Residents’ education should promote the concept that a variety of devices and approaches may be suitable for use in providing optimal patient care. Residents can be exposed to different technologies in the cities in which they operate. Program directors can encourage their residents to shadow various surgeons so that they are exposed to a variety of techniques. We also need a competitive industry to continue to bring technology to the next level.
When my father, Larry Patterson, MD, trained (not quite the dinosaur age), residents were taught by third-year residents. Today, without an attending physician present, Medicare will not reimburse the practice. Therefore residents no longer learn to operate solo, make tough decisions independently, or navigate through a clinic on their own; thus, residents, especially those in the large programs, rarely have the ability to fail. And you can’t learn unless you initially fail—just ask Michael Jordan, who thankfully realized his high school coach didn’t know the beast that would awake inside him.
Residents are often taught that they will not be able to compete without a fellowship. I could not disagree more. I will finish residency with more than 300 cataract cases, 100 plastics procedures, 400 intravitreal injections, 100 retinal and glaucoma laser cases, and many other procedures.

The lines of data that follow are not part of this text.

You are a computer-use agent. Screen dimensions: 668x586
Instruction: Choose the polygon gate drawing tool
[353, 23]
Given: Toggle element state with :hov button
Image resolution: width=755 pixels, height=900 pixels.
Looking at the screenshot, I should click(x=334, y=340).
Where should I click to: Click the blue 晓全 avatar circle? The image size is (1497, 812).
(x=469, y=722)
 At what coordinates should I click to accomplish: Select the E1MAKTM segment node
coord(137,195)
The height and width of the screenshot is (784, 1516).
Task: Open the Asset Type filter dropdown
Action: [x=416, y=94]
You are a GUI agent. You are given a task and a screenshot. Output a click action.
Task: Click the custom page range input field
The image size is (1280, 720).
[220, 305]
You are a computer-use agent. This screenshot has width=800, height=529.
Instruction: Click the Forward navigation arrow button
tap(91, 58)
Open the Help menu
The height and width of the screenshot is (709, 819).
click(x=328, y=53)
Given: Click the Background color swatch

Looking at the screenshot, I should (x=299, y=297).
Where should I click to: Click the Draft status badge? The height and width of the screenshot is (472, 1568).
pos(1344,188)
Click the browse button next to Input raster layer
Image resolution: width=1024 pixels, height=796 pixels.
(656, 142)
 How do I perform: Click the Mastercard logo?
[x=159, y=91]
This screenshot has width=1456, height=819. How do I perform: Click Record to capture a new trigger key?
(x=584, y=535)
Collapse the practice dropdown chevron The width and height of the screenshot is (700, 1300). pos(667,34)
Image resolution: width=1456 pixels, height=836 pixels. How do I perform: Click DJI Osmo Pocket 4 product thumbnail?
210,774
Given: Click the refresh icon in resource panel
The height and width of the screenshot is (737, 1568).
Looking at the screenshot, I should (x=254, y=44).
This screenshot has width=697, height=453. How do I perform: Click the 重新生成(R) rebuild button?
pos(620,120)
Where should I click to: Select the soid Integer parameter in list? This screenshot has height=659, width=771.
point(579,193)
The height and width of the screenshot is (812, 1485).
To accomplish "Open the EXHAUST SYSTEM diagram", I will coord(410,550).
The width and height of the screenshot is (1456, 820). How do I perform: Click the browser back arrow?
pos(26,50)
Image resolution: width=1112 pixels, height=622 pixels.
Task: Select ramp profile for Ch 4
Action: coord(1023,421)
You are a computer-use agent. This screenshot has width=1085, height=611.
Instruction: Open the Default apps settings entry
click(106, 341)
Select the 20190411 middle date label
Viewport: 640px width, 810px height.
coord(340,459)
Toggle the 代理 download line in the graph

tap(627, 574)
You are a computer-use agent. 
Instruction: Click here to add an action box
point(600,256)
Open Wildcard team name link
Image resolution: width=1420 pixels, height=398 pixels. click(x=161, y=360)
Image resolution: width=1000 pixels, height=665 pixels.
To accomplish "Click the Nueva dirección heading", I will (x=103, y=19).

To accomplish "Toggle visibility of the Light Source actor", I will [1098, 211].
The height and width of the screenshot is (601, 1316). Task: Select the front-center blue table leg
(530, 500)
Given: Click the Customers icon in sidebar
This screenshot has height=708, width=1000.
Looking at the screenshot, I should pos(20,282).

There is no reason I shouldn’t be able to thrive as an ophthalmologist, and when I have to perform a procedure that I am not familiar with, I can refer the patient. Residents who do not wish to do a fellowship should resist the pressure to go down that path solely out of fear that they will not be able to survive in the real world.
It isn’t all bad in residency land. Programs are continuing to emphasize the importance of the Basic and Clinical Science Course (BCSC); my program meets weekly to review hundreds of pages of BCSC material. With this intense education, my classmates and I are being taught the important basics of ophthalmology and, most importantly, are becoming accomplished clinicians at the same time. Training programs across the country continue to stress the importance of learning the basics before we learn the complexity of the specialty. Mastering the knowledge of the BCSC is essential to becoming a great physician; after all, you must learn to walk before you run.
As the academic chief in my program, I have sought expert opinions from community ophthalmologists. Often, residents are taught by lifetime academic employees. This approach neglects to teach residents about private practice. At my program, we bring in private practice subspecialists to offer advice and examples. This gives residents the opportunity to explore both academic and private practice and see which route will best fit. My suggestion is for attendings all over the country to become involved with their local residency programs. My father comes monthly to our program to lecture on the business of ophthalmology and refractive cataract surgery, and it is a valuable experience for all.
Residents in America are getting the best training in the world. Thanks to industry and ophthalmic mentors spending their precious weekends with residents like myself, I am continuing to get the training required to be an excellent ophthalmologist. To continue this process, residents need help. The future of ophthalmology is currently training; it is up to you to feed this generation and teach them everything you know. As the old saying goes, “Give a man a fish, and you feed him for a day. Teach a man to fish, and you feed him for a lifetime.” Get out of your comfort zone and teach us to fish. We need you.